Greenland melt itself is much faster under 2 C of added heat and the ice sheets are in dangerous and rapid destabilization. It’s possible that the kick will be enough to double, triple, quadruple or more the current pace of sea level rise. Half foot or more per decade sea level rise rapidly becomes possible.
All this severe weather, the intense rain, the powerful wind storms and the intense droughts aren’t kind to crops. IPCC projects a 2% net loss in crop yields each decade going forward. But this is likely to be the lower bound of a more realistic 2-10 percent figure. Modern agriculture is hit very, very hard in the context of a rapidly changing climate, increasing rates of moisture loss from soil and moisture delivery through brief and epically intense storms.

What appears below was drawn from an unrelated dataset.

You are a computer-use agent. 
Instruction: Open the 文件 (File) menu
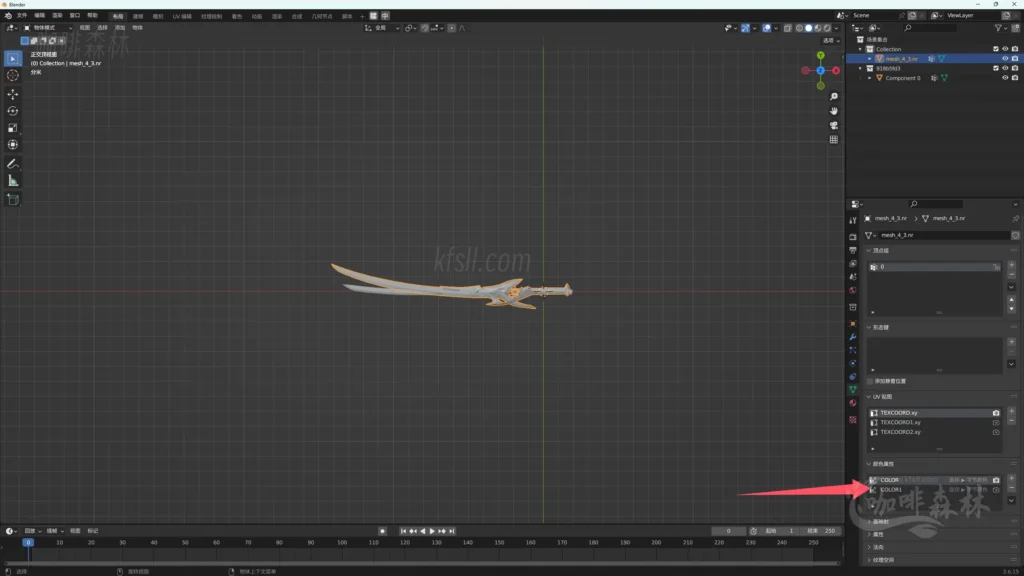pos(22,16)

The rapid jump to 2 C is also enough to put at risk a growing list of horrors including rapid ocean stratification and anoxia (essentially initiating a mass die off in the oceans), large methane and additional CO2 release from carbon stores in the Arctic, and the unlocking of dangerous ancient microbes from thawing ice, microbes for which current plants and animals do not have adequate immune defenses.
How do we avoid this?
In short, it might not be possible to avoid some or even all of these effects. But we may as well try. And this is what trying would look like.

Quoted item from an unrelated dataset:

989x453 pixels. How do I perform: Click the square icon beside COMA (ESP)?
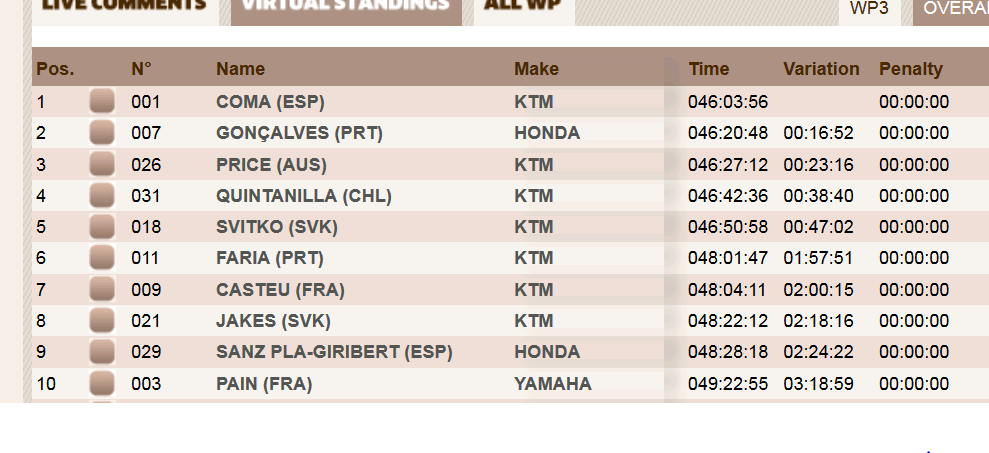[x=102, y=101]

First, we would rapidly reduce human greenhouse gas emissions to near zero. As this happens, we would probably want a global fleet of aircraft that spray sulfate particles into the lower atmosphere to make up for the loss of aerosols once produced by coal plants. Finally, we would need an array of atmospheric carbon capture techniques including forest growth and cutting, then sequestration of the carbon stored by wood in lakes or in underground repositories, chemical atmospheric carbon capture, and carbon capture of biomass emissions.
For safety, we would need to eventually reduce CO2 to less than 350 ppm, methane to less than 1,000 ppb, and eliminate emissions from other greenhouse gasses. A very tall order that would require the sharing of resources, heroic sacrifices by every human being on this Earth, and a global coordination and cooperation of nations not yet before seen. Something that is possible in theory but has not yet been witnessed in practice. A test to see if humankind is mature enough to ensure its own survival and the continuation of life and diversity on the only world we know. A tall order, indeed, but one we must at least attempt.